Nogo receptor 1 is expressed in both primary cultured glial cells and neurons

Junichi Ukai 1,2, Shiro Imagama 2, Tomohiro Ohgomori 2,3, Zenya Ito 2, Kei Ando 2, Naoki Ishiguro 2, Kenji Kadomatsu 1
PMCID: PMC4995276  PMID: 27578914

ABSTRACT

Nogo receptor (NgR) is common in myelin-derived molecules, i.e., Nogo, MAG, and OMgp, and plays important roles in both axon fasciculation and the inhibition of axonal regeneration. In contrast to NgR’s roles in neurons, its roles in glial cells have been poorly explored. Here, we found a dynamic regulation of NgR1 expression during development and neuronal injury.
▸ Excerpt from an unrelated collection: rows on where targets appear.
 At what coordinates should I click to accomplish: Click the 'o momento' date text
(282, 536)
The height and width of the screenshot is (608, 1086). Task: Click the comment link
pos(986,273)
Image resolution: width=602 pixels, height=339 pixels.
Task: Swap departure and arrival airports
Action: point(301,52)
NgR1 mRNA was consistently expressed in the brain from embryonic day 18 to postnatal day 25. In contrast, its expression significantly decreased in the spinal cord during development. Primary cultured neurons, microglia, and astrocytes expressed NgR1. Interestingly, a contusion injury in the spinal cord led to elevated NgR1 mRNA expression at the injury site, but not in the motor cortex, 14 days after injury. Consistent with this, astrocyte activation by TGFβ1 increased NgR1 expression, while microglia activation rather decreased NgR1 expression. These results collectively suggest that NgR1 expression is enhanced in a milieu of neural injury. Our findings may provide insight into the roles of NgR1 in glial cells.

Key Words: NgR1, Spinal cord injury, astrocytes

INTRODUCTION

Neuronal axons in the central nervous systems (CNS) of adult mammals barely regenerate after injuries. This is due to neurons’ low intrinsic capacity for regeneration and to the emergence of inhibitors.1) These inhibitors can be categorized into three classes: (1) guidance molecules, e.g., ephrins and semaphorins, (2) myelin-derived molecules, i.e, Nogo, MAG (myelin-associated glycoprotein), and OMgp (oligodendrocyte myelin glycoprotein), and (3) chondroitin sulfate and keratan sulfate proteoglycans.1-5) Among these, historically, myelin-derived molecules have been extensively studied. Nogo, MAG, and OMgp share the common receptor Nogo receptor (NgR).6, 7) NgR is a glycophosphatidylinositol-linked protein8) with three isotypes: NgR1, 2, and 3.9, 10) These three are differentially expressed in CNS, but NgR1 is the most prominent one.11) NgR1 has been implicated in axon fasciculation.12) Thus, neutralizing antibody to NgR1 increases fasciculation and decreases the branching of cultured dorsal root ganglion neurons. This phenomenon is also observed in antibody to Nogo or Nogo knockout, suggesting that the Nogo-NgR1 axis suppresses axonal fasciculation.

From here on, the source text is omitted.